Until that point, I kind of thought my mom was a victim of my father, too, but I knew then that she straight up didn’t care about me at all. My dad certainly didn’t. So I stopped caring about them. I stopped caring about anybody and anything. My only focus was survival and doing whatever I could to avoid feeling that kind of pain ever again.

There were several times that I questioned why I dug the cup out of the trash back then and even more times I wanted to smash it to pieces, but I knew I’d regret it. The story I told myself as to why I kept it changed depending on the day even though, deep down, I knew it was because I was desperate to cling to any goodness from the past.

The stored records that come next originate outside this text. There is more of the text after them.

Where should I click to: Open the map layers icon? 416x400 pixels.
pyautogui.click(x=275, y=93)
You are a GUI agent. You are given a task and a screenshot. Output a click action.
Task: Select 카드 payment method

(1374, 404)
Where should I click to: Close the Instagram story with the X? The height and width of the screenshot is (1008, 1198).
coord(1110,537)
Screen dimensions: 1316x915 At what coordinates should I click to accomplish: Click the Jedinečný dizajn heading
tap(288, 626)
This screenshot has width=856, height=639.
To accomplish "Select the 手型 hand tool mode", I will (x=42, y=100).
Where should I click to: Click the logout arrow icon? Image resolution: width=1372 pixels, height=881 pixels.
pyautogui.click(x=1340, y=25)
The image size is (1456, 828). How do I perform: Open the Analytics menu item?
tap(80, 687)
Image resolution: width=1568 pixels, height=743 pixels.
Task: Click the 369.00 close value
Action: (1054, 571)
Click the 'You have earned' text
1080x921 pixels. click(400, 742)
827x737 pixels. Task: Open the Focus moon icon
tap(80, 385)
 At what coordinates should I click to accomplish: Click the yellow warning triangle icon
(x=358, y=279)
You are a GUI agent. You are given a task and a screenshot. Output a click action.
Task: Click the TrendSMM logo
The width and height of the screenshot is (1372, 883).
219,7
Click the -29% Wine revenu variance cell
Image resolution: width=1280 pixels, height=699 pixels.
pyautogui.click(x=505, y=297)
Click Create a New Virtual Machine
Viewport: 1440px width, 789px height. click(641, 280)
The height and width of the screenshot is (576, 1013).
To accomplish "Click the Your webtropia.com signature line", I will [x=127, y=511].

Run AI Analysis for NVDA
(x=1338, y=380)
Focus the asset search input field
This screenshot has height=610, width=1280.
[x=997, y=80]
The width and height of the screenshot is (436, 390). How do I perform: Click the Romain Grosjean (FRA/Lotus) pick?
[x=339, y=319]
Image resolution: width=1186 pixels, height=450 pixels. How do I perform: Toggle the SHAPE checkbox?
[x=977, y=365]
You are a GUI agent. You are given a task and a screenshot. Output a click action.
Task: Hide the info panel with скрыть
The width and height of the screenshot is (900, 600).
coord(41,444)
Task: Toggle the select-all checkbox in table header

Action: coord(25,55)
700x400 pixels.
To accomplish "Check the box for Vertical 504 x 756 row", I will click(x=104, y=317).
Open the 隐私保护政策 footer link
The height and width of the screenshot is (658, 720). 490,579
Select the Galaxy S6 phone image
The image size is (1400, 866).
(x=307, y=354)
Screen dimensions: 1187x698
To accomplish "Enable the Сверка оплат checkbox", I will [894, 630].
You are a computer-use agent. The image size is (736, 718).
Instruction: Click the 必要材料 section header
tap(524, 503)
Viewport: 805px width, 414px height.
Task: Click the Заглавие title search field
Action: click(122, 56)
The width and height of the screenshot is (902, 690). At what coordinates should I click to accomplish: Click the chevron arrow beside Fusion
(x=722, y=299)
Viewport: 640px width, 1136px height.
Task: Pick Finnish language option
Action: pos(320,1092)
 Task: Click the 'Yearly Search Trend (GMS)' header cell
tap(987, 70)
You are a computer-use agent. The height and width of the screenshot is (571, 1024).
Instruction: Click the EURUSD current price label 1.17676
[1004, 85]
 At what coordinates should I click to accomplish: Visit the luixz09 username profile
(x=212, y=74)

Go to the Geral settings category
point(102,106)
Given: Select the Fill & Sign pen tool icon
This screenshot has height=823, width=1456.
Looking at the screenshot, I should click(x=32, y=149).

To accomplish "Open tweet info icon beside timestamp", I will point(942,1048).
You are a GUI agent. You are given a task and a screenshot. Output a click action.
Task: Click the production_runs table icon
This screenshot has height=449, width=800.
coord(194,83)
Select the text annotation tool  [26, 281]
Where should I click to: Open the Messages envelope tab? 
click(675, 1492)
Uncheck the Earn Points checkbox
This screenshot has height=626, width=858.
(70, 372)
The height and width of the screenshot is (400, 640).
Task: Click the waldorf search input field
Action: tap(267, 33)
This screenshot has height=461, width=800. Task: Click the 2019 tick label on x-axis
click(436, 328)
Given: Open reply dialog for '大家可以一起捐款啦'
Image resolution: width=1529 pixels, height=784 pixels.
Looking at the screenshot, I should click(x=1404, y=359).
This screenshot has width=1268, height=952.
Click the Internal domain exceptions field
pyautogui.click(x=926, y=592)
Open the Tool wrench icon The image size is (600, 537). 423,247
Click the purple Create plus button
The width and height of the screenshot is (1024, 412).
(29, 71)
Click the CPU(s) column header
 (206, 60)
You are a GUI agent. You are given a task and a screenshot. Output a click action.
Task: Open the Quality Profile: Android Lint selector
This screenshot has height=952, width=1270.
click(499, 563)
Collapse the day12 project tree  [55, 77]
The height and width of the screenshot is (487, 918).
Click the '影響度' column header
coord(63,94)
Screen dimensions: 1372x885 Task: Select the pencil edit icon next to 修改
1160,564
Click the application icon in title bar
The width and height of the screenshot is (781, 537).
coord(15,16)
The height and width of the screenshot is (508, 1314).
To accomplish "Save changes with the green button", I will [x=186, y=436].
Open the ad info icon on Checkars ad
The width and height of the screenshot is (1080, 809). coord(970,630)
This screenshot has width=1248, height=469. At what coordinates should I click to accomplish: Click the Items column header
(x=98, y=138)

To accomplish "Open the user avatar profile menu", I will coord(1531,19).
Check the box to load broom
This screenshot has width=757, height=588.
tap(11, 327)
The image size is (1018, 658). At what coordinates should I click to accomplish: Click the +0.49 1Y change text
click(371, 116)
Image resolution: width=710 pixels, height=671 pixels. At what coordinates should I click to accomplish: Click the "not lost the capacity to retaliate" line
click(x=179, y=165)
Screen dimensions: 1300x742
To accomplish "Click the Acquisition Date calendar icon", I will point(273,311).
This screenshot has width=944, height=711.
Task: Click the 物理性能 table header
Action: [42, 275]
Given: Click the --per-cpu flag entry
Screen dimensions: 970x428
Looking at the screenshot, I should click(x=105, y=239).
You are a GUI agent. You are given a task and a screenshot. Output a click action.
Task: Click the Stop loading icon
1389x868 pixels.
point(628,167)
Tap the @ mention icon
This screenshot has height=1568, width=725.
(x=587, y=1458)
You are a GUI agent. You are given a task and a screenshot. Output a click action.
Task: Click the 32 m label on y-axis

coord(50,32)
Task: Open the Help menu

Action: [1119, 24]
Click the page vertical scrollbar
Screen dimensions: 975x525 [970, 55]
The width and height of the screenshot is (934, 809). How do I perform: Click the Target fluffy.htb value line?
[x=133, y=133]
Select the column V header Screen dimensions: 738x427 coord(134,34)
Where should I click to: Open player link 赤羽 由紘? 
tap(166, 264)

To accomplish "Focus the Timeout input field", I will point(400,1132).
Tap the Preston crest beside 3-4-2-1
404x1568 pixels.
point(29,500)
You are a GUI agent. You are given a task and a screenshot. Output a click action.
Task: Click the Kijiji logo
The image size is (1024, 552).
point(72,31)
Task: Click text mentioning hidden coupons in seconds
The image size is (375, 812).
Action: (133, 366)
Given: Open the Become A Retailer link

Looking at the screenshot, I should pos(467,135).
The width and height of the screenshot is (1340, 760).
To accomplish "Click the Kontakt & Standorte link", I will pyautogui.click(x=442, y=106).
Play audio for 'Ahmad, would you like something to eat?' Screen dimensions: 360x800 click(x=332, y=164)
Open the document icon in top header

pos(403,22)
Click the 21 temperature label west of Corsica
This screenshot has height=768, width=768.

How sad was it that I resorted to something that was supposed to be in a dump, buried beneath almost two decades of trash, as the only memory of love from my childhood.

Mug in hand, I opened my sliding door to the small slab of concrete they called a patio, and sat in my egg chair watching the sun rise. I lived in a paradise of sorts, charm and history all around me, nature loud and bright, but I never appreciated any of it before.

I decided on this apartment building partly because I could afford it, but mainly for the picturesque beauty that gave me a reason to get out of bed every morning.

“Didn’t know I’d get such a good view for so cheap, but I’d pay ten times as much to wake up to this every morning.” I froze at the achingly familiar masculine voice coming from the right. “Oh, the sunrise is beautiful, too.”

A chill raced up my spine, and as I processed what he said, I put my feet flat on the ground and turned my head to ask, “Excuse me. What did you—” Words died on my tongue, and my heart seized when I saw him. It was Scotty.

And God, he looked even better than I remembered, and I’d thought about him so much that there was no way I could forget how sexy he was.

“W-what are you doing here?”

He tilted his head, and his lips quirked, but he didn’t answer.

The same kind of inescapable warm electricity that flowed through me months ago did it again. Just worse. Or better… it was hotter, sharper, it was just more because I knew what those fingers of his could do. I knew how he felt moving inside me. I craved his touch, his kiss, the intense way his green eyes would bore into mine. Night after night, I fell asleep to the image of him looking up at me as he showed me pleasure I’d never known.